Rows excerpted from a collection:

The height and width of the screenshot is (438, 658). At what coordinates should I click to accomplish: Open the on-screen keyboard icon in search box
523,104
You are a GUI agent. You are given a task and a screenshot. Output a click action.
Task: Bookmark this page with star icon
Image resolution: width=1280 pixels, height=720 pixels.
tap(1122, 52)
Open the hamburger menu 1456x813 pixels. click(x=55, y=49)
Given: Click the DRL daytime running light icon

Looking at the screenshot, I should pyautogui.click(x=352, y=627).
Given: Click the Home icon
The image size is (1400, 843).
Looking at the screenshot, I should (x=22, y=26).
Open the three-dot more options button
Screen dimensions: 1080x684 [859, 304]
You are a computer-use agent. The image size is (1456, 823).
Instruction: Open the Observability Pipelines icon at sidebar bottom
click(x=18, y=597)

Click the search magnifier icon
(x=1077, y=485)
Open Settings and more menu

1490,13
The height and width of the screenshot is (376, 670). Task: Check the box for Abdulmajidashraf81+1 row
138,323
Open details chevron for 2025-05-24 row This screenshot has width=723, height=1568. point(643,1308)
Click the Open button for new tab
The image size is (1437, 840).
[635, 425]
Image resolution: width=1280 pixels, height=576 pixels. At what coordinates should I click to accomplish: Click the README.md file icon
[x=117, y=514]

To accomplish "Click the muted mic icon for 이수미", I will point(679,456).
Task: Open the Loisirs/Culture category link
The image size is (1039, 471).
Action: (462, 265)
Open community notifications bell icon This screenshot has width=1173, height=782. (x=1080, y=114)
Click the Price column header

TASK DETAILS:
Substitute "symbol" for every occurrence of "icon" in all of the rows above, and leave everything else as it is.

ANSWER FOR THIS EXERCISE:
The height and width of the screenshot is (438, 658). At what coordinates should I click to accomplish: Open the on-screen keyboard symbol in search box
523,104
You are a GUI agent. You are given a task and a screenshot. Output a click action.
Task: Bookmark this page with star symbol
Image resolution: width=1280 pixels, height=720 pixels.
tap(1122, 52)
Open the hamburger menu 1456x813 pixels. click(x=55, y=49)
Given: Click the DRL daytime running light symbol

Looking at the screenshot, I should pyautogui.click(x=352, y=627).
Given: Click the Home symbol
The image size is (1400, 843).
Looking at the screenshot, I should (x=22, y=26).
Open the three-dot more options button
Screen dimensions: 1080x684 [859, 304]
You are a computer-use agent. The image size is (1456, 823).
Instruction: Open the Observability Pipelines symbol at sidebar bottom
click(x=18, y=597)

Click the search magnifier symbol
(x=1077, y=485)
Open Settings and more menu

1490,13
The height and width of the screenshot is (376, 670). Task: Check the box for Abdulmajidashraf81+1 row
138,323
Open details chevron for 2025-05-24 row This screenshot has width=723, height=1568. point(643,1308)
Click the Open button for new tab
The image size is (1437, 840).
[635, 425]
Image resolution: width=1280 pixels, height=576 pixels. At what coordinates should I click to accomplish: Click the README.md file symbol
[x=117, y=514]

To accomplish "Click the muted mic symbol for 이수미", I will point(679,456).
Task: Open the Loisirs/Culture category link
The image size is (1039, 471).
Action: (462, 265)
Open community notifications bell symbol This screenshot has width=1173, height=782. (x=1080, y=114)
Click the Price column header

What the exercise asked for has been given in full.